At an operation 1009, a value for the utility function is determined based on one or more subcomponents of the utility function. In some cases, one or more subcomponent of the utility function can be omitted, or can be calculated but omitted from the total utility function value. One or more value of the operations 1002-808 can be summed, average, or otherwise combined to generate a utility function value for each of the unlabeled images obtained. The values output by the operation 1002-1008 can be normalized before combination and/or otherwise weighted to generate a total utility function value. The operations 1003-1009 comprise an operation 1010, an application of the utility function to the obtained unlabeled images.

At an operation 1011, the obtained unlabeled images can be ranked, batched, or otherwise ordered based on the utility function and/or their utility function values.

As described above, method 1000 (and/or the other methods and systems described herein) is configured to provide a generic framework to generate a utility function based on a machine learning model and/or training data of the machine learning model.

- _Given exercise_:
Answer these questions from the excerpt on ranking unlabeled images:
(a) At operation 1009, what is a value for the utility function based on?
(b) What is operation 1010?
(c) At operation 1011, how can the obtained unlabeled images be handled?

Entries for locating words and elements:
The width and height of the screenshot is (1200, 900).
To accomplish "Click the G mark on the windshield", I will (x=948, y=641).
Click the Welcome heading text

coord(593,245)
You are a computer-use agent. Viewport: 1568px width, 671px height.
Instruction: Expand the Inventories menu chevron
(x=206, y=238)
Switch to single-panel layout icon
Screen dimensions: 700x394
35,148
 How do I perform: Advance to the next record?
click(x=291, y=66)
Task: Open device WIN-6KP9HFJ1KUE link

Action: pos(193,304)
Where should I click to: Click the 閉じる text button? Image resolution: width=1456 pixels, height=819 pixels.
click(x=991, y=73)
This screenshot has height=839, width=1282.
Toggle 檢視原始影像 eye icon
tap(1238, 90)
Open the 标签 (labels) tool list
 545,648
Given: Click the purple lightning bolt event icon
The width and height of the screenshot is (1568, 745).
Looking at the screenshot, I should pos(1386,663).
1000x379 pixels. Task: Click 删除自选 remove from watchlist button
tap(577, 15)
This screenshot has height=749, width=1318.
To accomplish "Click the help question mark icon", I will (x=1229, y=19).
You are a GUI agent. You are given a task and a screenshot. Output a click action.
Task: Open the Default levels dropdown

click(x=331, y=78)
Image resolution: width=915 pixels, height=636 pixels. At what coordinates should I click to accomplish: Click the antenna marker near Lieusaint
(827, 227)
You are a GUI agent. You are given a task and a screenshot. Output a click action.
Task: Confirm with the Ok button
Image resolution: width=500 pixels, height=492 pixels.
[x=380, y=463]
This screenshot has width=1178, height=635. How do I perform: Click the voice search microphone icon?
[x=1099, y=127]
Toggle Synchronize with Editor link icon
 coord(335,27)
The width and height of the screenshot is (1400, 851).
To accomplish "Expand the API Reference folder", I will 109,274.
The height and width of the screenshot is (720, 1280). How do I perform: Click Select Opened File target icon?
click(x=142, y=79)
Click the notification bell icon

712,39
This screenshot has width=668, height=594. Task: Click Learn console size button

- _Reply to the exercise_:
(a) One or more subcomponents of the utility function.
(b) An application of the utility function to the obtained unlabeled images.
(c) They can be ranked, batched, or otherwise ordered based on the utility function and/or their utility function values.